**WORK TO COMPLETE**
Go over the data and keep only the lines that include "size".

[INPUT MATERIAL]

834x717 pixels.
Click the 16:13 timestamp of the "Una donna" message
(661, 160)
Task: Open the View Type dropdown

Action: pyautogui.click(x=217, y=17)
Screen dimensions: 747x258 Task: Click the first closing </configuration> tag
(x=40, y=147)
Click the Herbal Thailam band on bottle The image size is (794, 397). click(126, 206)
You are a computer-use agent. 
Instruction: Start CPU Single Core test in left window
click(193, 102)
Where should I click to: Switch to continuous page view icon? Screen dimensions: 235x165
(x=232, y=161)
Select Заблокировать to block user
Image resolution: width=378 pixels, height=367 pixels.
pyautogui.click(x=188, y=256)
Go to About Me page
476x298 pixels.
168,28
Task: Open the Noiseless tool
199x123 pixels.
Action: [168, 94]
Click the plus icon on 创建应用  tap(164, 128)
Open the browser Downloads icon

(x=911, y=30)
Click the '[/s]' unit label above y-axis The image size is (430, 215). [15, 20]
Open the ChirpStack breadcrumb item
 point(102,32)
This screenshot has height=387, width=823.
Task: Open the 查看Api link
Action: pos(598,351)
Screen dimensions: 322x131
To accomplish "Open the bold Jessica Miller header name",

[/INPUT MATERIAL]

**ANSWER TO THE PROBLEM**
Click the Herbal Thailam band on bottle The image size is (794, 397). click(126, 206)
Click the '[/s]' unit label above y-axis The image size is (430, 215). [15, 20]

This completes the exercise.